Gottlieb? Dead? “But he’s a Catholic. He would never commit suicide. He’d consider it a mortal sin.”
“He saved the resistance group.”
“But according to Catholic doctrine, he’ll go to hell.”
Nelson shrugged. “Maybe his version of hell wasn’t as bad as what he was experiencing in Berlin. At any rate, surely God would take his motives for the greater good into consideration?”
Maggie said nothing. Gottlieb was dead. The German boy was dead. The little girl and her mo
ther on the train were probably dead. Elise … She felt numb inside. Nelson reached for the enamel pitcher and poured her a cup of water. She waved it away.
“Miss Hope,” Nelson said. “You were right to obtain that information and get it to Lehrer and his group. It wouldn’t have done much good to us in Britain, and in fact might have backfired if we’d tried to use it—dismissed as mere propaganda. But directing the information into the hands of the German resistance movement, and letting a German Bishop expose what the Reich was doing … that’s a coup. Against the rules, of course. But still, a coup. Brava.”
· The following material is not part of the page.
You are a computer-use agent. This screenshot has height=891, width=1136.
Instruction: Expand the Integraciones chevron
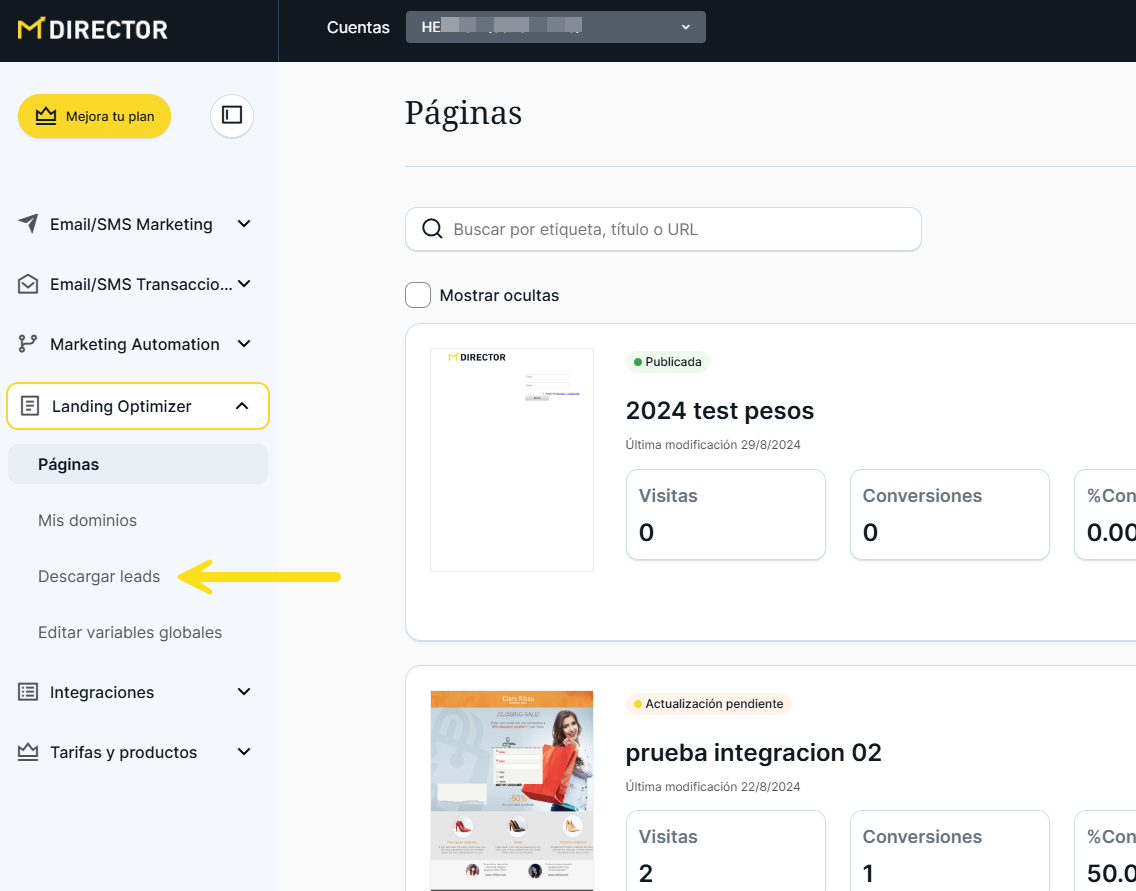(244, 692)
“I don’t give a flying fig about any coup.” Maggie was fighting back tears. “What about the murders? Operation Compassionate Death? Has it been shut down?”
“Not yet,” Nelson answered. “But it’s only a matter of time now. The program will be officially shut down within days. But unofficially …” He shrugged again. “Hitler and his goons are capable of anything, as you now well know.” He graced her with a sad smile.
Maggie stared up at the ceiling, eyes unseeing. The “units”—the children. Gottlieb, Elise. John, alive. The escape. Clara …
“How is”—Maggie didn’t know what to call her—“Frau Hess?”
Nelson pulled up a metal chair, its legs scraping against the spotless linoleum. “Frau Hess is fine,” he answered. “And she’s an important Nazi official with any number of ties in Berlin. She could have returned to Germany. Instead, she deliberately surrendered herself to us.”
“She did what?” Maggie wasn’t sure if something had happened to her ears or if she’d been administered too much morphine.
“We were surprised as well. After all, she was on Churchill’s most-wanted list. But after her plot with the London water supply failed—”
“Plot with the water supply?”
Nelson smiled. “Classified information, I’m afraid, Miss Hope. But I assure you that Clara Hess is in British custody. She’s been transferred to the Tower of London, where she will be interrogated.”